Davis’ relationship with Phillip, or his other acts of kindness – he bought a necklace for a PBR fan at the 2016 World Finals and gave one of his sponsored riding shirts off his back at a restaurant once – are not done for popularity or fame.

It is just who he is.

“I don’t want anybody to see it that way,” Davis said. “Sometimes people just deserve to have a little break. That is the way I see it. Christmas is coming around and for a lot of people money is tight. I am not saying their situation is. It is just that time of year where money can be tight and you have to buy gifts for everybody and I had a little extra spare, especially after the Finals this year.

“If I can help out, it makes me happy to be able to.”

Kaitlyn said her husband has always been this way.

She remembers one time when Cooper asked a taxi cab driver for change for a $100 and then said, ‘Actually, just keep it.’ Or the time when Cooper paid for another fan’s meal at the Rainforest Café in Anaheim.

“It is not for the publicity. It is not for the photos,” she said at the Finals. “He wanted to do it in secret because he is really shy. I think (being a World Champion) has opened him up.

“People have told us Cooper is such a classy, humble guy. There are so many times that people don’t post on Facebook about the good deeds. Even before he even won any of the money, he has always been that way.”

For some people, added celebrity, fame and money can change them.

Cooper doesn’t expect or want his first world title to change who he is.

His heart is still the same even if he lost close to 30 pounds and is no longer the chubby-faced bull rider that first showed up at PBR events two years ago.

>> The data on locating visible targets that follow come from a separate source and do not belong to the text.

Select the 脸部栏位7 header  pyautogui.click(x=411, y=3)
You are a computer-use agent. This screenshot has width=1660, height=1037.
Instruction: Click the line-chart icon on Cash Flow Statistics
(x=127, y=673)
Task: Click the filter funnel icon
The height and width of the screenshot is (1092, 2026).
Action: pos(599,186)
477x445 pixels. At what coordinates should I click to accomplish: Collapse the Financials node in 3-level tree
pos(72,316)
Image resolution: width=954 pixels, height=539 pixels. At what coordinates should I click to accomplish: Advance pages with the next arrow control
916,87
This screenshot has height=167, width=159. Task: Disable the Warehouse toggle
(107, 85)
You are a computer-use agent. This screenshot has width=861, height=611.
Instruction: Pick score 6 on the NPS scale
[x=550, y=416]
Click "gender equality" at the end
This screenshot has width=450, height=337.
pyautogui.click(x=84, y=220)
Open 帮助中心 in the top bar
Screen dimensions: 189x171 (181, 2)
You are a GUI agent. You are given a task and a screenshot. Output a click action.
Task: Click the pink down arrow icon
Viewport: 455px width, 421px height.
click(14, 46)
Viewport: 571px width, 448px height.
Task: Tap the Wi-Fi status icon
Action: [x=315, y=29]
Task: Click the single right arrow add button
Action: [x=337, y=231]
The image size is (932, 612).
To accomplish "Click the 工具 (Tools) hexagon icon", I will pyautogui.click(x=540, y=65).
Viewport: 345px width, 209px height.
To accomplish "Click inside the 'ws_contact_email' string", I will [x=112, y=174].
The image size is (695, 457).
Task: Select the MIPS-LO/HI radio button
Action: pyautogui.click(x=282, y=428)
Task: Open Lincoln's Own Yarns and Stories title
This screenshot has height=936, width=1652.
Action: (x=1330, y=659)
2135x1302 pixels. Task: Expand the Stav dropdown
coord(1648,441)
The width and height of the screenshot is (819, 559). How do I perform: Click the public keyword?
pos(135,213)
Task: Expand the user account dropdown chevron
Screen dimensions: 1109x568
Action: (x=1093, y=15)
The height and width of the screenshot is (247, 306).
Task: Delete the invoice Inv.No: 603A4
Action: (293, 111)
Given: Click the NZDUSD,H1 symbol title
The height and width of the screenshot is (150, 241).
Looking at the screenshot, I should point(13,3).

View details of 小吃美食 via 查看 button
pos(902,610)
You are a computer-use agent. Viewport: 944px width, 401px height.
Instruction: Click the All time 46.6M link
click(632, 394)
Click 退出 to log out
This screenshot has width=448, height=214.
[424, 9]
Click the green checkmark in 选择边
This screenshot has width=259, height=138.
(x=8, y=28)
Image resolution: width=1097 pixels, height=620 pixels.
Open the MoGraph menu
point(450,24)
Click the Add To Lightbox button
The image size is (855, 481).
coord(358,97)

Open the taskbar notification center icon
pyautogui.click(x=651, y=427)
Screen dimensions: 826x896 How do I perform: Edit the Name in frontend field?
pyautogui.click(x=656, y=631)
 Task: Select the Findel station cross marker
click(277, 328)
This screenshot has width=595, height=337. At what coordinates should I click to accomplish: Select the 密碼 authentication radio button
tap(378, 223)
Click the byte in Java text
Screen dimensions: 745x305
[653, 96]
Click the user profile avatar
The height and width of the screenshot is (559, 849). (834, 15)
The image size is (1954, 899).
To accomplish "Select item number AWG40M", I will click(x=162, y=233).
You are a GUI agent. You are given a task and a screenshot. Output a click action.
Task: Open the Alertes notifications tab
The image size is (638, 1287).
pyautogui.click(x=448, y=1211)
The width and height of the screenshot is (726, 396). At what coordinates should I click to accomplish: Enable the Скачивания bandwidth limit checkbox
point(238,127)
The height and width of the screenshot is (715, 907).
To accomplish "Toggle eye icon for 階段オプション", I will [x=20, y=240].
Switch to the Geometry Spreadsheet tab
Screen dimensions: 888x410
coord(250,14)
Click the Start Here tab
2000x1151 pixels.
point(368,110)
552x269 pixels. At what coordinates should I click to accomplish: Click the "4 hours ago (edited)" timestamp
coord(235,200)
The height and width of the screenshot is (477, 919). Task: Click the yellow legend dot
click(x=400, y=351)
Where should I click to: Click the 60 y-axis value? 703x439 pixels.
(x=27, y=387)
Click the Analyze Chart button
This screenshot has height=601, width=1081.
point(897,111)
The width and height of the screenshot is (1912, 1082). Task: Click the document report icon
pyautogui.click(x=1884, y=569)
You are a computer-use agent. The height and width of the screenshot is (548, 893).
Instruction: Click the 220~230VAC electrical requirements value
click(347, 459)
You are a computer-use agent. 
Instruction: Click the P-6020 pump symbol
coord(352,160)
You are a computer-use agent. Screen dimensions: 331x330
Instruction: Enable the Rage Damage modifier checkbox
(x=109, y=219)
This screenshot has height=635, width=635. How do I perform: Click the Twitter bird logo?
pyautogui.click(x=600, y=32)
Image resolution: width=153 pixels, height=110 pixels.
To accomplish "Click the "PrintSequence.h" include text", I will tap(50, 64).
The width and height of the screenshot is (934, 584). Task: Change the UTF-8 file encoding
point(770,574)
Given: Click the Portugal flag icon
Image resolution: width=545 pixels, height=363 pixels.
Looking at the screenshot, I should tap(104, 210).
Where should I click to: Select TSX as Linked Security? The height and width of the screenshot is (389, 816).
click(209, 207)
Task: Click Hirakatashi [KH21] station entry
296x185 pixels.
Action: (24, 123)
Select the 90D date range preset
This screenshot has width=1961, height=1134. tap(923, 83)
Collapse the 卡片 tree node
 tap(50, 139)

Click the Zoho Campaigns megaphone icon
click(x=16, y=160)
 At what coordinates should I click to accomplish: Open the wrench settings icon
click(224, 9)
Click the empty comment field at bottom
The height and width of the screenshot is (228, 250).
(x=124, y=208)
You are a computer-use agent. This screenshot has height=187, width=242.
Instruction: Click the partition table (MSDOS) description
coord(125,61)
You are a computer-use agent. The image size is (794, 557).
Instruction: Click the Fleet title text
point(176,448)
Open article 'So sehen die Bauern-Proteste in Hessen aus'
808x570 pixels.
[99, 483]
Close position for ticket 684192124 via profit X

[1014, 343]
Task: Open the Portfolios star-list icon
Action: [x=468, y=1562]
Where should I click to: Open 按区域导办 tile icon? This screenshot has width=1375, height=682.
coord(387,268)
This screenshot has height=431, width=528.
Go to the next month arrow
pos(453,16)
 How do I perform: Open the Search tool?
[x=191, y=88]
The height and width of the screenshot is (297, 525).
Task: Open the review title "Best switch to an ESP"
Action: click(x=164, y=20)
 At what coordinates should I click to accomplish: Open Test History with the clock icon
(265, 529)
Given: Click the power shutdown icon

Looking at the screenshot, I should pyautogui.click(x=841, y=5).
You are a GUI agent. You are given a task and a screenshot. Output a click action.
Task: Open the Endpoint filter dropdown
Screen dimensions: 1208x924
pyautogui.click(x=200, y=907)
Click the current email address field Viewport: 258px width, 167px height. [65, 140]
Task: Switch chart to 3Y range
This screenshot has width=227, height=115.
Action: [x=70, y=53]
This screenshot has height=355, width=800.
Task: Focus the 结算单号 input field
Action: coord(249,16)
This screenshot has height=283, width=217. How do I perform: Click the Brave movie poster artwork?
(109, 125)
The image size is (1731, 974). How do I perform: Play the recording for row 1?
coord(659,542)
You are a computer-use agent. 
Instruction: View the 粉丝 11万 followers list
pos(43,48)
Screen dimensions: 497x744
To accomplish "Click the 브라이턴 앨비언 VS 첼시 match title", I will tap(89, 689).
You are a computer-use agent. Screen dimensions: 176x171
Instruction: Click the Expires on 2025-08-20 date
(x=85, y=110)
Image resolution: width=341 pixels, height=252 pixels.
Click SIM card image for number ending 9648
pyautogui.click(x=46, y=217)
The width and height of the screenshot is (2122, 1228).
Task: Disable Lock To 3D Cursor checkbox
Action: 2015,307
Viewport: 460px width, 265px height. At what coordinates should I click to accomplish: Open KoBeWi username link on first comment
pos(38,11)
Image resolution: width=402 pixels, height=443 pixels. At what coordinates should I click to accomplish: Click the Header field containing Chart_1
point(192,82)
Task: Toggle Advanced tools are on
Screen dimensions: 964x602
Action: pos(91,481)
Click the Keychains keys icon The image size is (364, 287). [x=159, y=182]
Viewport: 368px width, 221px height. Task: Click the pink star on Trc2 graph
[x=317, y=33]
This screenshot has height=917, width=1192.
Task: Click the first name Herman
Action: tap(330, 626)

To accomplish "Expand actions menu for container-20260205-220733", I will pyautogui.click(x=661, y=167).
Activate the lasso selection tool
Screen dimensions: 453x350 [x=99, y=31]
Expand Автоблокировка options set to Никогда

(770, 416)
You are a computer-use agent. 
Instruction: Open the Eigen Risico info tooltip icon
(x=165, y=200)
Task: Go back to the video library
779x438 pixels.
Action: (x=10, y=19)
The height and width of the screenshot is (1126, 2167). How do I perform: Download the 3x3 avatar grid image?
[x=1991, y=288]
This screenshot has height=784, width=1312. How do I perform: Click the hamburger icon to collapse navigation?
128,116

“That is something I put a lot of pride into,” Davis said. “Not ever sacrificing who I am. I couldn’t do it without my wife there or my little boy, and the rest of my family. That is what is most important at the end of the day. You can spend money all you want. You can die with it. You can do all you want with it. If you are not good to the people you are around with at the time, it won’t matter what kind of money you earn.

“It is about the type of person you are.”